Edit

Share via


Configure an enrichment cache

Important

This feature is in public preview under supplemental terms of use. Preview REST APIs support this feature.

This article explains how to add caching to a skillset pipeline so that you can modify downstream enrichment steps without a full rebuild every time. By default, a skillset is stateless, and changing any part of its composition requires a full rerun of the indexer. With an enrichment cache, the indexer determines which parts of the document tree must be refreshed based on skillset or indexer definition changes. Existing processed output is preserved and reused where possible.

Cached content is placed in Azure Storage using a connection string that you provide. These objects are created when you run the indexer. It should be considered an internal component managed by your search service and must not be modified.

  • A container named ms-az-search-indexercache-<alpha-numeric-string>
  • Tables named MsAzSearchIndexerCacheIndex<alpha-numeric-string>

Prerequisites

  • Azure Storage for storing cached enrichments. The storage account must be general purpose v2.

  • For blob indexing only, if you need synchronized document removal from both the cache and index when blobs are deleted from your data source, enable a deletion policy in the indexer. Without this policy, document deletion from the cache isn't supported.

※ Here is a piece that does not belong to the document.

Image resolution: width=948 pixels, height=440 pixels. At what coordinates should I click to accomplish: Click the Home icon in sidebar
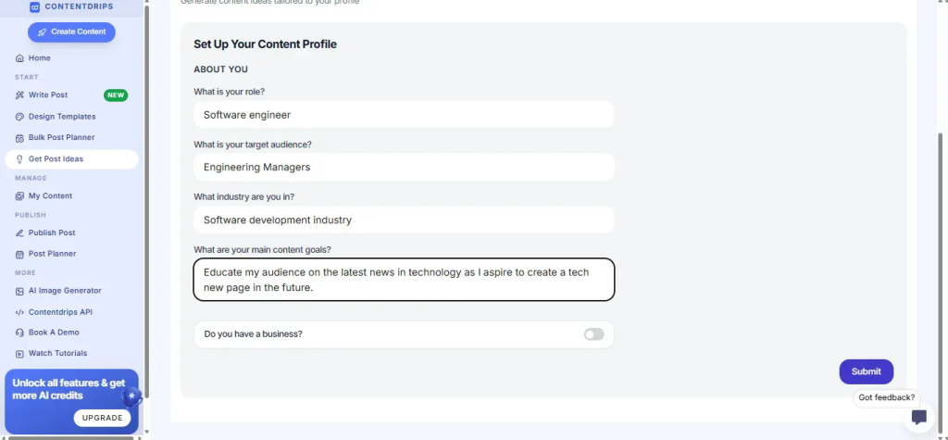20,58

You should be familiar with setting up indexers and skillsets. Start with indexer overview and then continue on to skillsets to learn about enrichment pipelines.

Limitations

Caution

If you're using the SharePoint indexer (Preview), you should avoid incremental enrichment. Under certain circumstances, the cache becomes invalid, requiring an indexer reset and full rebuild, should you choose to reload it.

Permissions

An Azure AI Search identity needs write-access to Azure Storage:

  • Storage Blob Data Contributor
  • Storage Table Data Contributor

The connection string syntax determines whether a system-assigned or user-assigned identity is used. For more information, see Connect to Azure Storage using a managed identity.

Set the cache property

Use this procedure for both new and existing indexers.

In the indexer definition, set cache with:

  • (Required) storageConnectionString set to an Azure Storage connection string.
  • (Optional) enableReprocessing (true by default). Set it to false to suspend incremental enrichment temporarily, and switch it back to true later.
  1. On the left, select Indexers.

  2. Select Add indexer to create a new indexer, or open an existing one in JSON edit mode.

  3. Enable incremental enrichment, set the enrichment cache storage account, and save the indexer.

    Screenshot of the Azure portal option for enrichment cache.

  4. Reset the indexer if it already exists.

  5. Run the indexer. This one-time full rebuild seeds the cache. After it's loaded, incremental reuse applies on subsequent runs.